SHORT TASK 1 ->
According to the post on workstation clusters, what three kinds of performance do workstation clusters lack?
SHORT TASK 2 ->
Retype part of the post on workstation clusters: begin at the words "They lack the i/o" and stop after "message passing code.".
SHORT TASK 3 ->
Extend the post on workstation clusters, picking up right after its last sentence.

Message passing overhead is only part of the problem.  The difficulty for 
parallel systems is to run programs that require frequent communication on
systems with high-latency for communication operations.   Message passing
overhead contributes to the problem by taking away from computation cycles,
however, removing the overhead by handling message passing with a communication
process does not remove the latency, it still takes a long time (from the viewpoint
of the CPU) to communicate with another processor.

This will never be a solved problem.  

Processors will never be able to communicate with other processors faster than
they can communicate with their local storage.

The effects of this problem can be seen very clearly in speedup curves for
parallel machine.

Parallel applications that can tolerate low-bandwidth and high-latency are the
minority of current parallel applications.  If parallel processing is to become
useful for general purpose computing, high-bandwidth and low-latency must be
supported inexpensively.

Low-bandwidth and high-latency are already supported by PVM.  In some sense
a PVM cluster is a free parallel machine since it can utilize idle workstations.
It will be very difficult for a vendor to "sell" a machine in this market.

>> Clusters of workstations are popular because people have workstations
>> sitting around.  They would have these workstations even if they
>> were not running PVM, and a lot of the workstations have idle cycles.

>This is the beauty behind workstation clusters. You are getting
>a supercomputer virtually for free since the infrastructure is
>already there. With F21 one can put a small workstation cluster
>equivalent on an individual's desktop for a price of a standard
>workstation. This is the qualitatively new aspect of networked MISC.

Two assertions.
1) An F21 cluster == a workstation cluster
2) A workstation cluster == a supercomputer

There is no evidence for 1.  This is something that I have been whining about
for several posts.  

There is evidence against 2.  Workstation clusters do not provide the performance
of supercomputers.  

They lack the memory system performance. 
They lack the i/o performance.
They lack the communication performance.

Sustained performance is the key, and peak FP and integer rates
of workstation CPUs do not translate into sustained performance.  MPPs can solve
problems that vector supercomputers cannot.  But a workstation cluster is not
an MPP (t3d, cm5).

>> Does this mean that the F21 cluster won't provide shared memory?  
>> Shared memory is an important model for many parallel programmers. 
>> They don't all want to write message passing code.

>The less power to them. Shared memory is Evil, with capital E. 
>It burns transitors. It is a nightmare to design if you want
>to ensure data consistancy and it cripples performance for physical 
>reasons: keep data local. Oh, I forgot: it prevents people from adopting 
>asynchronous OOP, the only  natural (the universe works this way) 
>programming paradigm we have invented so far.

Analogies to nature are moot.

>Whenever we are going to simulate a high-statespace velocity/high
>path entropy systems (most physical systems are), a shoebox sized
>2 k$ F21/P32 box will run rings around any Cray. And this is no
>bullshitting, you can _prove_ that.

PROVIDED DATA ->
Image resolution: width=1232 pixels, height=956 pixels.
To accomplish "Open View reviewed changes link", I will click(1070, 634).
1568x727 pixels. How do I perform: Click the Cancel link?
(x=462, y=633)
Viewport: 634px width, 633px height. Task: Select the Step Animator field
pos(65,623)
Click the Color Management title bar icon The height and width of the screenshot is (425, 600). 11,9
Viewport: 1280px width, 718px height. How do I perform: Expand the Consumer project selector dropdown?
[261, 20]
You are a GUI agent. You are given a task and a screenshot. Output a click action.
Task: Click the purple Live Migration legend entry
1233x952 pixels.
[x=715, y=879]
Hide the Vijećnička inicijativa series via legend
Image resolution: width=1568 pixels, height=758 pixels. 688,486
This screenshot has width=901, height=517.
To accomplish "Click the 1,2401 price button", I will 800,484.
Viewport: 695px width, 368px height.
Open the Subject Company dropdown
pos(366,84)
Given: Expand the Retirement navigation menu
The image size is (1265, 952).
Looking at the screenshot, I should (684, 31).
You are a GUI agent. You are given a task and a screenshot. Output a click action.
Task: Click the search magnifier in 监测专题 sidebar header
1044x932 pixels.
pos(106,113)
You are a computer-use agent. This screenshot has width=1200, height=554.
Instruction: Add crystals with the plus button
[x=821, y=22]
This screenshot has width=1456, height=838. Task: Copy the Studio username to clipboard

EXPECTED ANSWER 1 ->
Memory system performance, i/o performance, and communication performance.

EXPECTED ANSWER 2 ->
They lack the i/o performance.
They lack the communication performance.

Sustained performance is the key, and peak FP and integer rates
of workstation CPUs do not translate into sustained performance.  MPPs can solve
problems that vector supercomputers cannot.  But a workstation cluster is not
an MPP (t3d, cm5).

>> Does this mean that the F21 cluster won't provide shared memory?  
>> Shared memory is an important model for many parallel programmers. 
>> They don't all want to write message passing code.

EXPECTED ANSWER 3 ->
The only thing you can say about 2000 F21s is that their peak mips sums to
2000 * 330 mips.  You cannot prove anything else.

Of course, this peak MIPS rating assumes:
 * no branches
 * running the entire machine out of SRAM (that gets expensive after awhile)
 * no data accesses
 * even if there were data accesses, no FP, no integer multiply

>For several reasons I was trying to verbalize above, standard
>benchmarks won't run well an an F21, particularly sequential
>and float ones (but not too bad also). In fact these benchmarks
>have been designed for old architectures, measure things which
>might be irrelevant to some users while ignoring several important
>ones.
>
>"Benchmarks never lie. Liars do benchmarks." 
   
Standard benchmarks reflect to some degree the performance a user can expect
from a machine.
They also reflect to some degree the way in which a user uses a machine.

If you are proposing the F21 as a workstation replacement, then the SPEC benchmarks
are an acceptable means to justify your proposal.

If you are proposing the F21 cluster as a parallel system replacement, then 
the NAS benchmarks, the Perfect Club benchmarks and others are an acceptable means.

This discussion will degenerate into a religious argument if no benchmarks are done.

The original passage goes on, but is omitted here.